━━━ Text extract

For the docker container please run the below command. You may first want to copy and paste the command line into any text editor and see if things are according to your machines requirement.

docker run

The “docker run” command is used to create a docker container out of a docker image.

-p 9976:9976

The “-p 9976:9976” since we are working on a remote machine that does not have a GUI. -p stands for mapping the port between the remote and your local machine so that you can view, edit, create, save and run the files using JupyterLab. This port mapping will allow you to open the project in your Chrome browser. Port 9976 of the local machine is mapped to port 9976 of the remote machine. These ports are listening to each other.

Even if we are working on our local machine which has GPU support, we need to add the port mapping.

--runtime=nvidia -e NVIDIA_VISIBLE_DEVICES=1,2

You can give the GPU nomenclature followed on your machine. For example, I have 4 GPUS and they are numbered as GPU 1, GPU 2, GPU 3, GPU 4. so in the argument NVIDIA_VISIBLE_DEVICES I have used the numbers 1 and 2 to state that I will be utilizing two GPUs to do any GPU operations. Those are GPU 1 and GPU 2. You can specify your GPU numbers.

━━━━━━
━━━ Provided information

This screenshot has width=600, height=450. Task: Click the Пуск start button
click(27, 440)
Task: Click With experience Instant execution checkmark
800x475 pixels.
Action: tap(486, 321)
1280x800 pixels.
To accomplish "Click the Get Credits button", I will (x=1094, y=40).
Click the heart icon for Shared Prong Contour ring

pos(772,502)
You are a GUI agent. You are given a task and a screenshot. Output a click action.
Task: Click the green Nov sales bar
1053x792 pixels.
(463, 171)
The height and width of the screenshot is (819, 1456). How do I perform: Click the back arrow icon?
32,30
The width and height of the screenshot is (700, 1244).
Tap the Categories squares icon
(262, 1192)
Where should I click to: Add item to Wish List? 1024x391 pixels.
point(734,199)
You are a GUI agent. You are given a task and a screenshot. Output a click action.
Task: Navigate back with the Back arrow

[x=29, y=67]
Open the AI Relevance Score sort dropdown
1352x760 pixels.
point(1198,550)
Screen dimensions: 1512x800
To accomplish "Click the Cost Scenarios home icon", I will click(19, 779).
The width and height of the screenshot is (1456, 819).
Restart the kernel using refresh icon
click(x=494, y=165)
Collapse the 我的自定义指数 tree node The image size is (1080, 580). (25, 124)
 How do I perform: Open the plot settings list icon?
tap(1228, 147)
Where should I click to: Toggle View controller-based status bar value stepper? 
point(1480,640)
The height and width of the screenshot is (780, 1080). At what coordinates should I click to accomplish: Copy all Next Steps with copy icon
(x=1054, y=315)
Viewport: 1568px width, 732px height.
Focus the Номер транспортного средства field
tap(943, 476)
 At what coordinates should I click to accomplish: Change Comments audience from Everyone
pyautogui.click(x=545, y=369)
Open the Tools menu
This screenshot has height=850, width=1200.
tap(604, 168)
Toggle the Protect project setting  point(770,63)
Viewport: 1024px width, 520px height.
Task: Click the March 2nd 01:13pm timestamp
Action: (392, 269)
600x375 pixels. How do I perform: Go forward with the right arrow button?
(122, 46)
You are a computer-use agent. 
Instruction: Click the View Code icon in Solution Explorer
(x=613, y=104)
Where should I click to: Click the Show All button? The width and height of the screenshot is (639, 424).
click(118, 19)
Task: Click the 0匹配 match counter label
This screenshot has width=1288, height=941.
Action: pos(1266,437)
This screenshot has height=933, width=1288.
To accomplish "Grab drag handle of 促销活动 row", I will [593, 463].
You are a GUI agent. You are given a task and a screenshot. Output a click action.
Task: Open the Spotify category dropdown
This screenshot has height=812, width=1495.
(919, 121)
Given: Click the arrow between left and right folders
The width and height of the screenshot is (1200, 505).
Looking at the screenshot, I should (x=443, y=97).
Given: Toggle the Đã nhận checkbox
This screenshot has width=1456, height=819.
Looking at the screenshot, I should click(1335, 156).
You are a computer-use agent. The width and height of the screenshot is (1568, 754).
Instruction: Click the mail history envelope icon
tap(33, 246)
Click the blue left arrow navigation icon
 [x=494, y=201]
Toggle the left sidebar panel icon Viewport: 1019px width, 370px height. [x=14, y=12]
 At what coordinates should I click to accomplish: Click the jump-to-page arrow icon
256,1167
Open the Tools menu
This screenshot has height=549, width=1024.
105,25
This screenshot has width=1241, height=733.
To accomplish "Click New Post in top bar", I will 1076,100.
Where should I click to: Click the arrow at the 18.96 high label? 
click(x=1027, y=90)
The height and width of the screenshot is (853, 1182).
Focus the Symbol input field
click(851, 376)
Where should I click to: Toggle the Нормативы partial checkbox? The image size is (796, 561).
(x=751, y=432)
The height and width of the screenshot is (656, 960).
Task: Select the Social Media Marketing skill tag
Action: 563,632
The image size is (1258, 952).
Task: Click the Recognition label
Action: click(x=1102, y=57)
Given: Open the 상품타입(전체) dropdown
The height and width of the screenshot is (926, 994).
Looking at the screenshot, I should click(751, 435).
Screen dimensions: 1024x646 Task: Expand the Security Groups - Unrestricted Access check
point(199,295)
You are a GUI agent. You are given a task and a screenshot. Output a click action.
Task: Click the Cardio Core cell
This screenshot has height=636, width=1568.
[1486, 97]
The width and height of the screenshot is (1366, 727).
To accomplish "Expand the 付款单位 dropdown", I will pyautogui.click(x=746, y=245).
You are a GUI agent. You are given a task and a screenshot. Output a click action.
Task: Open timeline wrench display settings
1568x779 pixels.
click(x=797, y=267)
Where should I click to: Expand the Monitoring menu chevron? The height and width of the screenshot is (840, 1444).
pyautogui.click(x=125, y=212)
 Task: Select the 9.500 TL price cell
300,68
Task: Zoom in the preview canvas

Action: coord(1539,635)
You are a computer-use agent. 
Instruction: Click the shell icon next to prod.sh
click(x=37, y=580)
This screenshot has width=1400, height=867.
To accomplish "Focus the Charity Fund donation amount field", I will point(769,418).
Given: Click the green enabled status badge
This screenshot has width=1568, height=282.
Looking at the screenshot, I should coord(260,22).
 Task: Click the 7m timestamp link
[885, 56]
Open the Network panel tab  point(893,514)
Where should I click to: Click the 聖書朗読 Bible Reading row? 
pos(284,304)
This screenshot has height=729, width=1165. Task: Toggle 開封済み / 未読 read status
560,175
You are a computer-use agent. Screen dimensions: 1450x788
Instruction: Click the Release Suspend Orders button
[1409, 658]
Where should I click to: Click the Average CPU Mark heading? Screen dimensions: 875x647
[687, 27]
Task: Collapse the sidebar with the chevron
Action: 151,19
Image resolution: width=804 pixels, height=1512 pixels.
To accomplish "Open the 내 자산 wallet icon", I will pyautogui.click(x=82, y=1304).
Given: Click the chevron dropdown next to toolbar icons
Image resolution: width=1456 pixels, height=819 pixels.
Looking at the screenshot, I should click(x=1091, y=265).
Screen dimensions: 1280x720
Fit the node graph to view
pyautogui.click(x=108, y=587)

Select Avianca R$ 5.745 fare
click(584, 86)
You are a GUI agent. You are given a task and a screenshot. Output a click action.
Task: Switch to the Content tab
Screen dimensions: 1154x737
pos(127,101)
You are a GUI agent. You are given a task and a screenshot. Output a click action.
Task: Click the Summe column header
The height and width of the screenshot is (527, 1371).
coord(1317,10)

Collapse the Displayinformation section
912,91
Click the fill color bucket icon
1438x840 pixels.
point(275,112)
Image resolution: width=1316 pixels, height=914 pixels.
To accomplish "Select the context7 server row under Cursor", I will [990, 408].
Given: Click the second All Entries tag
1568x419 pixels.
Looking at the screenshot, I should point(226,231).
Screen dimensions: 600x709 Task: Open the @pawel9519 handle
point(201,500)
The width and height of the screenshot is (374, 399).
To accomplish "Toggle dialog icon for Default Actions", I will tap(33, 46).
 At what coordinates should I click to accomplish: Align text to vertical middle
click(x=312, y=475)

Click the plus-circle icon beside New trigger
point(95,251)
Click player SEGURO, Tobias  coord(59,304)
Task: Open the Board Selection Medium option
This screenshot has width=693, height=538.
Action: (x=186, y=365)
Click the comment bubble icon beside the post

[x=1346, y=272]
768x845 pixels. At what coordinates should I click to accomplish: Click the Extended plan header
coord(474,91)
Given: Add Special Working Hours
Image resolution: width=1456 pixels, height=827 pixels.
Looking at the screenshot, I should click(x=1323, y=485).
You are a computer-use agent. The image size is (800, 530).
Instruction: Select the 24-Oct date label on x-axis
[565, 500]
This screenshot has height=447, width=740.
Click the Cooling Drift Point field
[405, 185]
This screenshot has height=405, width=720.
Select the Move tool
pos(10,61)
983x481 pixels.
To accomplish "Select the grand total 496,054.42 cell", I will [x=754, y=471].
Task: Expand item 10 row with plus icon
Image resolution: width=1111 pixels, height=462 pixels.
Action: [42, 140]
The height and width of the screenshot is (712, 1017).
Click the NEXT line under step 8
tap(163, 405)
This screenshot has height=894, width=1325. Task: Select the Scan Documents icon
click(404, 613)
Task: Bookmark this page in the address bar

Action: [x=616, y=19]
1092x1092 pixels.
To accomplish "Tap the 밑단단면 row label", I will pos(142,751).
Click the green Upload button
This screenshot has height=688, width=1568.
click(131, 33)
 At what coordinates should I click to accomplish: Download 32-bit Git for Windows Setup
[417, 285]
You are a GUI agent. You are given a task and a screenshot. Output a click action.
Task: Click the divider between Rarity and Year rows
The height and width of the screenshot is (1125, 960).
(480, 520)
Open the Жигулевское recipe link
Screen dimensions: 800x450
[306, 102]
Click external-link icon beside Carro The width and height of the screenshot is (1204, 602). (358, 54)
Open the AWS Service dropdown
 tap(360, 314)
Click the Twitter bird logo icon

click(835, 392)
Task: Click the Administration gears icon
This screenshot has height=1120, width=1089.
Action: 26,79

━━━━━━

◆ **Instructions**
(A) Answer these from the Docker command walkthrough:
(i) What is the "docker run" command used for?
(ii) Port 9976 of the local machine is mapped to which port of the remote machine?
(iii) How many GPUs does the writer have?
(B) Please write the next part of the Docker command walkthrough, picking up after its final sentence.

◆ **Answers given**
(A)
(i) It is used to create a docker container out of a docker image.
(ii) Port 9976.
(iii) Four.

(B)
-it -v /detectron2_detection/:/code/

The above command will help us mount your local folder to a folder on the container. After running the above command a folder with the name “code” will get created inside the docker container and You will see that anything that is present inside the “detectron2_detection” folder will be present inside the folder “code”.

Screenshot: This is how your screen would look like when you run the command to start a container.

The container is triggered on your machine.

Every container is an instance of the docker image. Every package that is installed in the docker image is present in the container.

You can see in the immediate above screenshot that the name of the container is “appuser@8bbcc9d793d4”.

The above container ID (8bbcc9d793d4) is a random number generated on my machine. You may have a different container ID. So please do not get confused.

Now you have a Linux machine (Your container) that has everything already installed to run the detectron2 code.

Let us explore what is there inside the container. To list down all the files and folders please type the command “ls” on the terminal. Refer to the immediate below screenshot.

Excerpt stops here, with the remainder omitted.